** Given information follows **

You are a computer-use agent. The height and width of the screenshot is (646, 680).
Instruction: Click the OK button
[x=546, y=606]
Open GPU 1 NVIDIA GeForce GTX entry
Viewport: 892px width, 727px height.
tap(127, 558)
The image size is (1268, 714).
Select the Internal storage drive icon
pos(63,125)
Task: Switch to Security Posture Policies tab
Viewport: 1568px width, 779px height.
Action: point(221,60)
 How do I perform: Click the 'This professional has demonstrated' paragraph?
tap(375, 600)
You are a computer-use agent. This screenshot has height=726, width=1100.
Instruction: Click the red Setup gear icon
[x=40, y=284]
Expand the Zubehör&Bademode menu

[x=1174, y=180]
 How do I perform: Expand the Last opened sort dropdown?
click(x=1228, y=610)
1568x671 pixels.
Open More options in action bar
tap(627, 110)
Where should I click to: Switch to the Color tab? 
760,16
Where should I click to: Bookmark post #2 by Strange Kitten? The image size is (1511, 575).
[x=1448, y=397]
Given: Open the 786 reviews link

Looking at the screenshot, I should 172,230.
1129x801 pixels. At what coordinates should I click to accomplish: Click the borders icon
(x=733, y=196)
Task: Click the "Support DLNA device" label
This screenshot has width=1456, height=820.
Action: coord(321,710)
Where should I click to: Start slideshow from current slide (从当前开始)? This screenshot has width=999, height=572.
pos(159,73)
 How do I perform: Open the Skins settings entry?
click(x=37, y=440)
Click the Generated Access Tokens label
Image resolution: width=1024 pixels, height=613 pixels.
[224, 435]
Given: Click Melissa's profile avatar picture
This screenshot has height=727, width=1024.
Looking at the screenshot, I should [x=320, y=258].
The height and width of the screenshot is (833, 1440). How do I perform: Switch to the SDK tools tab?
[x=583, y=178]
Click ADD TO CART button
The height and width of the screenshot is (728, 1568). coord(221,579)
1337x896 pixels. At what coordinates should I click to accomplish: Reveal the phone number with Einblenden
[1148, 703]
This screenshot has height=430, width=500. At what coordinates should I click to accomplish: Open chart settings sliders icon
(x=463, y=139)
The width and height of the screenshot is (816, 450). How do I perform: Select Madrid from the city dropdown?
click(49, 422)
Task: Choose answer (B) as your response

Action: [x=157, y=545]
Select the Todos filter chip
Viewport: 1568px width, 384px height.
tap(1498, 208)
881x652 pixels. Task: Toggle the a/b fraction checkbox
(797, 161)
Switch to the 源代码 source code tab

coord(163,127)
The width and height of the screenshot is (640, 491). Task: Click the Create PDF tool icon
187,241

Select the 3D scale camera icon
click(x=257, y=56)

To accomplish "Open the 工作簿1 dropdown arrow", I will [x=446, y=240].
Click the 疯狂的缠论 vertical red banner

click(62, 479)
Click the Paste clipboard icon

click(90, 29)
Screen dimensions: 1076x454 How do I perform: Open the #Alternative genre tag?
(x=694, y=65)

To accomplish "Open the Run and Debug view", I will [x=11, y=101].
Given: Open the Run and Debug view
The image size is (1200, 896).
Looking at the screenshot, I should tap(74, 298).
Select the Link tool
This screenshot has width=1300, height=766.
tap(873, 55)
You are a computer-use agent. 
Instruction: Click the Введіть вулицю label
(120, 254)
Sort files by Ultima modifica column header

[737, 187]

** End of Given information **

Print the records once more, exactly as written.

- Final answer -
You are a computer-use agent. The height and width of the screenshot is (646, 680).
Instruction: Click the OK button
[x=546, y=606]
Open GPU 1 NVIDIA GeForce GTX entry
Viewport: 892px width, 727px height.
tap(127, 558)
The image size is (1268, 714).
Select the Internal storage drive icon
pos(63,125)
Task: Switch to Security Posture Policies tab
Viewport: 1568px width, 779px height.
Action: point(221,60)
 How do I perform: Click the 'This professional has demonstrated' paragraph?
tap(375, 600)
You are a computer-use agent. This screenshot has height=726, width=1100.
Instruction: Click the red Setup gear icon
[x=40, y=284]
Expand the Zubehör&Bademode menu

[x=1174, y=180]
 How do I perform: Expand the Last opened sort dropdown?
click(x=1228, y=610)
1568x671 pixels.
Open More options in action bar
tap(627, 110)
Where should I click to: Switch to the Color tab? 
760,16
Where should I click to: Bookmark post #2 by Strange Kitten? The image size is (1511, 575).
[x=1448, y=397]
Given: Open the 786 reviews link

Looking at the screenshot, I should 172,230.
1129x801 pixels. At what coordinates should I click to accomplish: Click the borders icon
(x=733, y=196)
Task: Click the "Support DLNA device" label
This screenshot has width=1456, height=820.
Action: coord(321,710)
Where should I click to: Start slideshow from current slide (从当前开始)? This screenshot has width=999, height=572.
pos(159,73)
 How do I perform: Open the Skins settings entry?
click(x=37, y=440)
Click the Generated Access Tokens label
Image resolution: width=1024 pixels, height=613 pixels.
[224, 435]
Given: Click Melissa's profile avatar picture
This screenshot has height=727, width=1024.
Looking at the screenshot, I should [x=320, y=258].
The height and width of the screenshot is (833, 1440). How do I perform: Switch to the SDK tools tab?
[x=583, y=178]
Click ADD TO CART button
The height and width of the screenshot is (728, 1568). coord(221,579)
1337x896 pixels. At what coordinates should I click to accomplish: Reveal the phone number with Einblenden
[1148, 703]
This screenshot has height=430, width=500. At what coordinates should I click to accomplish: Open chart settings sliders icon
(x=463, y=139)
The width and height of the screenshot is (816, 450). How do I perform: Select Madrid from the city dropdown?
click(49, 422)
Task: Choose answer (B) as your response

Action: [x=157, y=545]
Select the Todos filter chip
Viewport: 1568px width, 384px height.
tap(1498, 208)
881x652 pixels. Task: Toggle the a/b fraction checkbox
(797, 161)
Switch to the 源代码 source code tab

coord(163,127)
The width and height of the screenshot is (640, 491). Task: Click the Create PDF tool icon
187,241

Select the 3D scale camera icon
click(x=257, y=56)

To accomplish "Open the 工作簿1 dropdown arrow", I will [x=446, y=240].
Click the 疯狂的缠论 vertical red banner

click(62, 479)
Click the Paste clipboard icon

click(90, 29)
Screen dimensions: 1076x454 How do I perform: Open the #Alternative genre tag?
(x=694, y=65)

To accomplish "Open the Run and Debug view", I will [x=11, y=101].
Given: Open the Run and Debug view
The image size is (1200, 896).
Looking at the screenshot, I should tap(74, 298).
Select the Link tool
This screenshot has width=1300, height=766.
tap(873, 55)
You are a computer-use agent. 
Instruction: Click the Введіть вулицю label
(120, 254)
Sort files by Ultima modifica column header

[737, 187]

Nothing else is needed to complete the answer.